Cette superposition de pensées n’a rien d’inhabituel : c’est un état mental par défaut appelé auto-focalisation. Définie comme une tendance à prêter attention à ses propres pensées, sentiments et projets, l’auto-focalisation peut nuire à notre santé mentale si nous nous attardons sur des pensées, des expériences et des émotions négatives.
Une nouvelle étude suggère que les scientifiques pourraient se rapprocher de la détection précoce de ces signes avant-coureurs. Des chercheurs ont identifié un schéma cérébral unique, qu’ils appellent le « pré-schéma de soi », qui apparaît juste avant que le cerveau ne bascule dans un mode actif d’auto-focalisation. Les auteurs de l’étude émettent l’hypothèse que détecter et reconnaître ce schéma pourrait permettre de prévoir une tendance à des schémas de pensée négatifs et d’aider les professionnels de santé mentale à mieux accompagner les millions de personnes souffrant de troubles tels que la dépression ou l’anxiété.
Comme la pensée auto-centrée repose sur une combinaison complexe de facteurs neurologiques, génétiques et environnementaux, prévoir les risques de santé mentale à partir de l’activité cérébrale seule reste difficile. Une approche plus efficace consisterait à examiner nos propres modes de pensée et à prendre des mesures proactives pour reformuler notre vision du monde.

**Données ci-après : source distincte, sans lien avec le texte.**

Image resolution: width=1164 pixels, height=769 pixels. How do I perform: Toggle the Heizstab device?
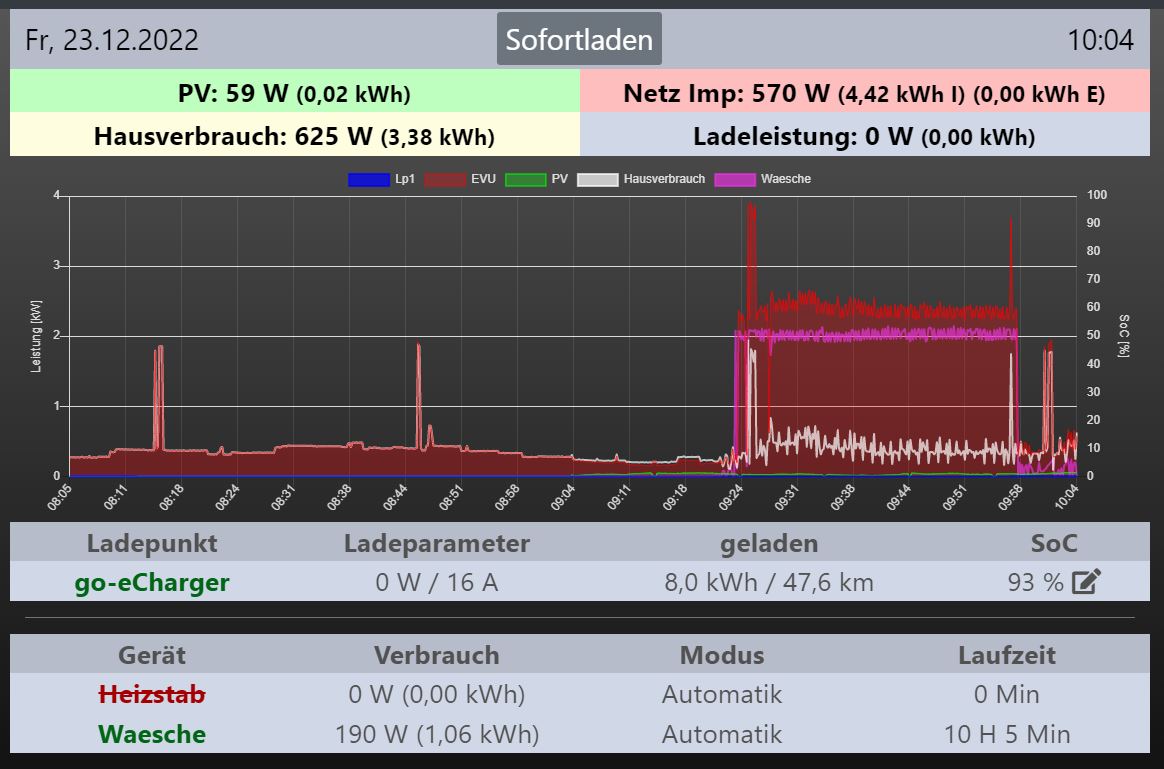pyautogui.click(x=151, y=694)
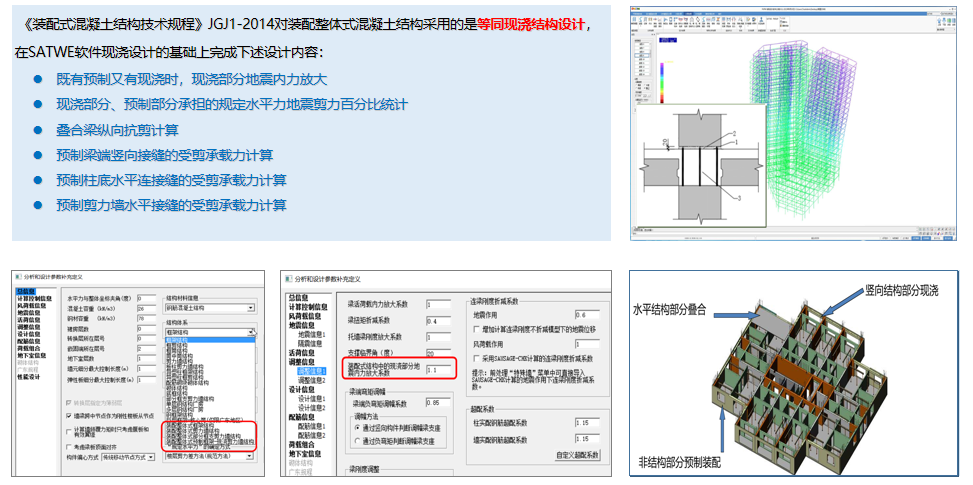Select 通过竖向构件判断调幅梁支座 radio button
This screenshot has height=485, width=973.
point(356,428)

Toutes les pensées internes ne se valent pas

Avant d’examiner les schémas cérébraux, il est important de distinguer les différents types de processus mentaux internes.
La réflexion sur soi ou introspection — l’examen délibéré de son caractère, de ses actions et de ses motivations — est un processus réfléchi qui favorise la croissance émotionnelle et spirituelle.
L’auto-focalisation, en revanche, est une tendance plus automatique à prêter attention à ses propres pensées, sentiments et projets. Elle peut être neutre, voire positive, mais devient problématique lorsqu’elle se transforme en rumination.
L’auto-focalisation inadaptée, ou rumination, consiste à se concentrer de façon répétée sur des pensées négatives, des erreurs passées et des échecs perçus. C’est à ce stade que les risques pour la santé mentale apparaissent.
La distinction est essentielle : une réflexion sur soi saine nous renforce, tandis qu’une auto-focalisation inadaptée peut nous enfermer dans des cycles de dépression et d’anxiété.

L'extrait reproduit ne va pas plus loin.